As described, by applying the negative DC voltage V_F of which absolute value is larger than that of the self-bias voltage V_dc by δV to the focus ring 38, the electron current emitted into the processing space PS from the focus ring 38 can be suppressed in comparison with the electron current emitted into the processing space PS from the wafer mounting portion of the susceptor 12 or the semiconductor wafer W. Here, as the excess voltage δV of the absolute value is set to be larger, the effect of suppressing the electron current on the focus ring 38 can be more enhanced.

Meanwhile, by applying the negative DC voltage V_F having the absolute value larger than that of the self-bias voltage V_dc to the focus ring 38, the thickness of the ion sheath SH formed directly above the focus ring 38, that is, an inter-electrode distance d₃₈ of a capacitor C becomes larger than the thickness of the ion sheath SH formed directly above the wafer mounting portion of the susceptor 12 or the semiconductor wafer W, i.e., an inter-electrode distance d_w of a capacitor C. Accordingly, the amount of a displacement current flowing between the focus ring 38 and the plasma becomes smaller than that of a displacement current flowing between the wafer mounting portion or the semiconductor wafer W and the plasma, and such difference can be increased by increasing the excess voltage δV.

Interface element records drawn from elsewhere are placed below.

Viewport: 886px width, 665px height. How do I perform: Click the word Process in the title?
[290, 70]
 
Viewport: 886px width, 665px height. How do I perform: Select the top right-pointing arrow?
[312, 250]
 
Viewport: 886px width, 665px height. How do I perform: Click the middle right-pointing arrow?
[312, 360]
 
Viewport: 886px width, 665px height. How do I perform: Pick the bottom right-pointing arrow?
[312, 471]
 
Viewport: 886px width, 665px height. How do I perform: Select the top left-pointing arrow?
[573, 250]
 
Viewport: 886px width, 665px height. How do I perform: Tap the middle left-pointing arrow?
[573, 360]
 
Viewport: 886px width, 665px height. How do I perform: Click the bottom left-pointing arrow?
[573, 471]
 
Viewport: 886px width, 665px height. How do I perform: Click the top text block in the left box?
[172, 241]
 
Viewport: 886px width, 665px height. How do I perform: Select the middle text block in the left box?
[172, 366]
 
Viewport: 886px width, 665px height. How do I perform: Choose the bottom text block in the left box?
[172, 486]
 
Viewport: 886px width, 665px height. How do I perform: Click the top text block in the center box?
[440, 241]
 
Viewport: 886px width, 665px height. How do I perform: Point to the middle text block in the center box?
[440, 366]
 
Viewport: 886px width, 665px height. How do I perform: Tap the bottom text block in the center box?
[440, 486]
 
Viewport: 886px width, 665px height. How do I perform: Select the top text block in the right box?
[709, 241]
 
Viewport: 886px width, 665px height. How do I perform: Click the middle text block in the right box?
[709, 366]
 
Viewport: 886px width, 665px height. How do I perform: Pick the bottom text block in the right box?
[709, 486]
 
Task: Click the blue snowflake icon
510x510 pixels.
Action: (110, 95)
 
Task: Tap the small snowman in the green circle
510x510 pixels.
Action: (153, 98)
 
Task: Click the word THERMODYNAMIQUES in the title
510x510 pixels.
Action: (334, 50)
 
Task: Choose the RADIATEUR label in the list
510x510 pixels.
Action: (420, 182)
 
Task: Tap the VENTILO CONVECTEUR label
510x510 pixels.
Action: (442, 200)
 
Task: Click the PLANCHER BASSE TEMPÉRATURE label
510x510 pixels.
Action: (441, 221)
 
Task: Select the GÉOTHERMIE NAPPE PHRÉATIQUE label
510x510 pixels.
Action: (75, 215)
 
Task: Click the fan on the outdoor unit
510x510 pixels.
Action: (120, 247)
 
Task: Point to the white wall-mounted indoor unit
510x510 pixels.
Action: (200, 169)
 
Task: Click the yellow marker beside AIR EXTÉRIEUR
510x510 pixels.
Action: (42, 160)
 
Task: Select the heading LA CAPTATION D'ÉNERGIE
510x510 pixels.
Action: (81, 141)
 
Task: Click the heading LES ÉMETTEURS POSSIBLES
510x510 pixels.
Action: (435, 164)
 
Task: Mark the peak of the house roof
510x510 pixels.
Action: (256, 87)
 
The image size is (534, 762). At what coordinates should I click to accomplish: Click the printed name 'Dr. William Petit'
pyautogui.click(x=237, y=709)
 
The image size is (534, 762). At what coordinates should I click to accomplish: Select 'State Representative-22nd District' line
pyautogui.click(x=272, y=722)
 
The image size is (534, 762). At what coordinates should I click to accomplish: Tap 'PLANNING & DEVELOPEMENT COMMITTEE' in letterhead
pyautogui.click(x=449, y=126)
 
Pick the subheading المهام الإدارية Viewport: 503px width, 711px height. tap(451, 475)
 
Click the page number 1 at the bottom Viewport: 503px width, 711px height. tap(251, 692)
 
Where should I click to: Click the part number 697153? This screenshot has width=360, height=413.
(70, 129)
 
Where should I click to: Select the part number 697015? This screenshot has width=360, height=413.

As described above, by applying the negative DC voltage V_F having the absolute value larger than that of the self-bias voltage V_dc to the focus ring 38 from the variable DC power supply 74 via the changeover switch 76 and the DC power supply line 80 while controlling the excess voltage δV, the currents (electron current and displacement current) emitted into the processing space PS from the focus ring 38 can be suppressed or reduced to a certain desired level in comparison with the currents (electron current and displacement current) from the wafer mounting portion of the susceptor 12 or the semiconductor wafer W.

FIG. 5 shows the experiment result of etching an organic film by using the plasma etching apparatus (see FIG. 1) in accordance with the embodiment of the present invention. That is, FIG. 5 shows an example wafer in-plane distribution characteristic of etching rate (E/R). Major conditions for the etching were as follows.

• • Wafer diameter: 300 mm
  • Organic film: carbon mask
  • Processing gas; O₂
  • Chamber internal pressure:
  • Radio frequency powers: 40 MHz/2 MHz=500/0 W
  • Temperature: upper electrode/chamber sidewall/lower electrode=150/150/30° C.
  • Self-bias voltage: V_dc=−650 V
  • DC voltage: V_F=not applied, −700 V, −750 V, −800 V (four cases)

As can be seen from FIG. 5, when no DC voltage V_F is applied to the focus ring 38, the etching rate of a wafer central portion is much smaller than the etching rate of a wafer peripheral portion. However, if a negative DC voltage V_F having a larger absolute value than a self-bias voltage V_dc (−650 V) is applied to the focus ring 38, it is found out that the wafer in-plane distribution characteristic of the etching rate can be greatly improved. That is, if the V_F is set to be −700 V, the decrease of the etching rate of the wafer central portion diminishes, and if the V_F is set to be −750 V, the difference between the etching rates of the wafer central portion and the wafer peripheral portion becomes minute, so that the in-plane uniformity of the etching rate improves. However, if the V_F is set to be −800 V, the etching rate of the wafer central portion becomes rather higher than that of the wafer peripheral portion, resulting in deterioration of the in-plane uniformity again.

As stated above, by varying the absolute value of the DC voltage V_F, the etching rate in-plane distribution characteristic or profile in the etching of the organic film can be controlled in a desired way and in-plane uniformity can be easily achieved in the etching of the organic film.

Further, in the etching of the organic film in the example of FIG. 5, no DC voltage is applied to the upper electrode 60 from the DC power supply 74. However, it may be also possible to apply a DC voltage from the DC power supply 74 only to the upper electrode 60 or to both of the upper electrode 60 and the focus ring 38.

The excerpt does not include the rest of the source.